Tutorial D: Understanding Coordination and Movement Variability: Application of Vector Coding in Dynamical Systems
Chair: Nachiappan Chockalingam, PhD (Staffordshire University) firstname.lastname@example.org
Name: Affiliation/Institution: Email:
Robert A. Needham, PhD Staffordshire University email@example.com
Nachiappan Chockalingam, PhD Staffordshire University firstname.lastname@example.org
Roozbeh Naemi, PhD Staffordshire University email@example.com
Joseph Hamill, PhD University of Massachusetts firstname.lastname@example.org
The application of dynamical systems theory to describe the complex behavior of human movement is becoming increasingly popular in biomechanics and motor control research. A dynamical systems framework offers non-linear data analysis techniques that can quantify movement coordination and coordination variability over time. An angle-angle diagram illustrates the continuous interaction between two segments and provides a qualitative view on coordination. Vector coding is a data analysis technique that calculates the vector orientation between data points on an angle-angle diagram. The vector orientation, which can range between 0-360°, is a quantifiable measure that is referred to as the coupling angle. Each coupling angle across a normalized movement cycle can be assigned to a coordination pattern classification. This tutorial will provide a comprehensive review on methodological considerations, and on theory and practice of vector coding. This includes recent developments on a new coordination classification that expands on current ideologies, the introduction of a novel approach to quantify segmental dominancy during a movement cycle, comment on the appropriate use of circular statistics, and provide new data reporting techniques that have the capability to visually display multiple trials and segmental couplings. In addition, this tutorial will provide an insight on how vector coding offers a new perspective on the functional workings of the foot that traditional linear data analysis and reporting techniques cannot detail. Finally, current theories on coordination variability and overuse injuries will be presented.
Nachiappan Chockalingam (Staffordshire University/ University of Malta): Whilst outlining the need for changes to clinical data reporting, Nachi will introduce dynamical systems and provide an overview of the theoretical background to coordination and movement variability. He will also highlight the differences between linear and non-linear analysis. Whilst emphasizing the usefulness of single subject research designs which forms the basis of dynamical systems approach, he will introduce novel concepts for clinical data reporting such as coordination profiling.
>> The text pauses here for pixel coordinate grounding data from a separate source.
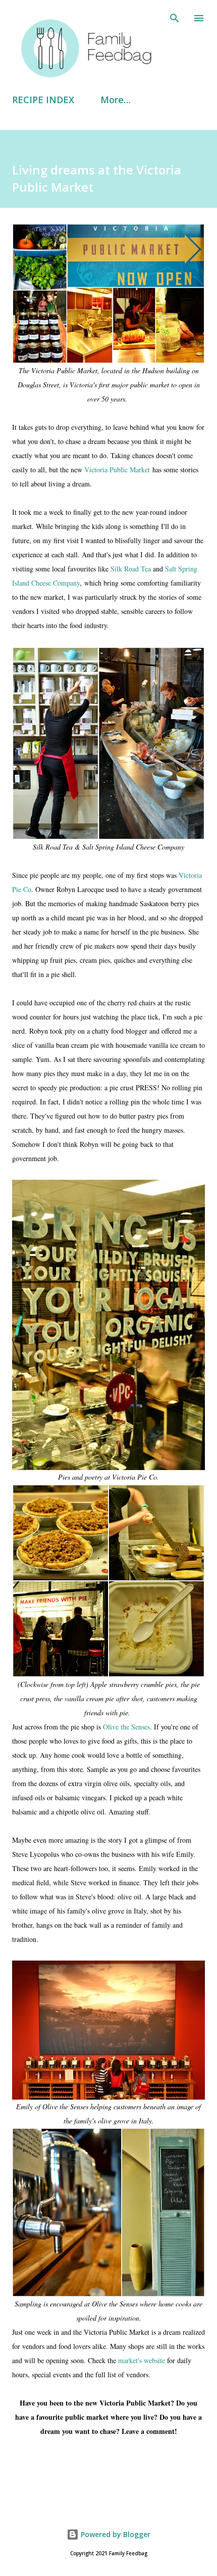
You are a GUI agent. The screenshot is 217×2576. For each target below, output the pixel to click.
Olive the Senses (126, 1726)
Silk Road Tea (131, 568)
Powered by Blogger (114, 2534)
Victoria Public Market (117, 469)
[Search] (175, 18)
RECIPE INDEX (43, 100)
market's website (141, 2360)
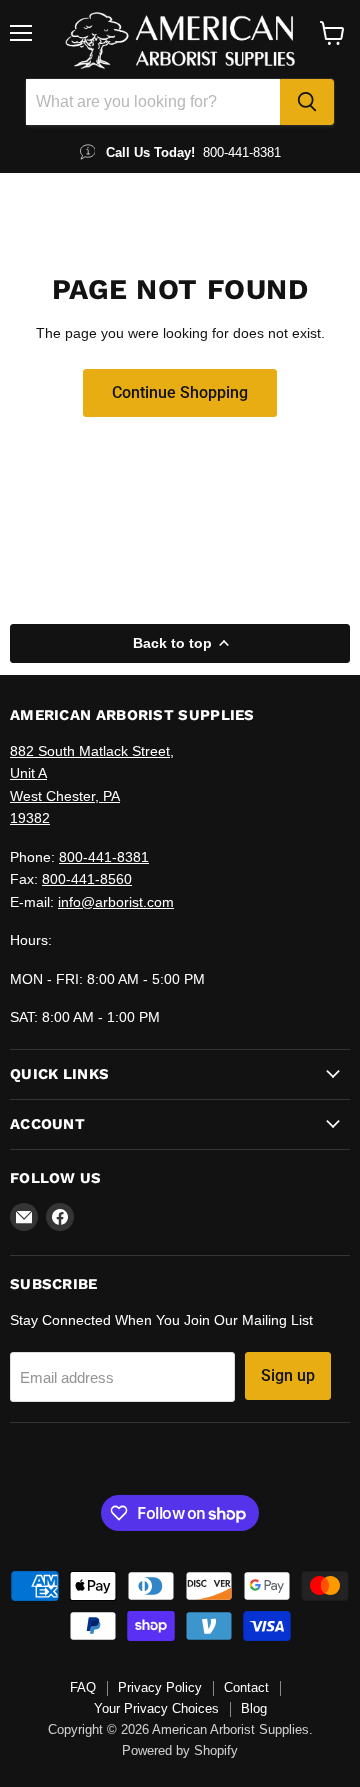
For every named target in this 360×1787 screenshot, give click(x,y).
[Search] (307, 102)
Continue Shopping (180, 392)
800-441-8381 (104, 857)
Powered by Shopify (180, 1750)
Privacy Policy (160, 1687)
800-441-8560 (87, 879)
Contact (246, 1687)
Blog (254, 1708)
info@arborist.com (116, 902)
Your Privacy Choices (156, 1708)
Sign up (288, 1375)
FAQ (83, 1687)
Robert A. Needham (Staffordshire University): Rob will introduce and define vector coding. He will provide an overview of our previous work and the development of a new coordination pattern classification. His lecture will also introduce concepts relating to quantification of segmental dominancy using lower limb data. In addition, Rob will touch on statistical approaches with a focus on circular statistics. He will conclude by presenting novel approaches on reporting several outcome measures using vector coding.
Joseph Hamill (University of Massachusetts/ Staffordshire University): Joe will outline his pioneering work in this area of dynamical systems and provide an overview of the developments and its applications. He will outline the use of such approaches in various clinical scenarios with a focus on foot and ankle. Whilst discussing coordination patterns during various foot fall patterns during running, Joe will also touch on coordination variability and its link to incidence of injury and its continuum.
Roozbeh Naemi (Staffordshire University): Roozbeh will introduce advanced mathematical calculations behind dynamical systems and vector coding. He will provide a critical analysis of previous papers and provide an overview of how our current approaches provide clarity to the background calculations in vector coding. Where appropriate, Roozbeh will use examples from foot and ankle data to provide an understanding of the concepts.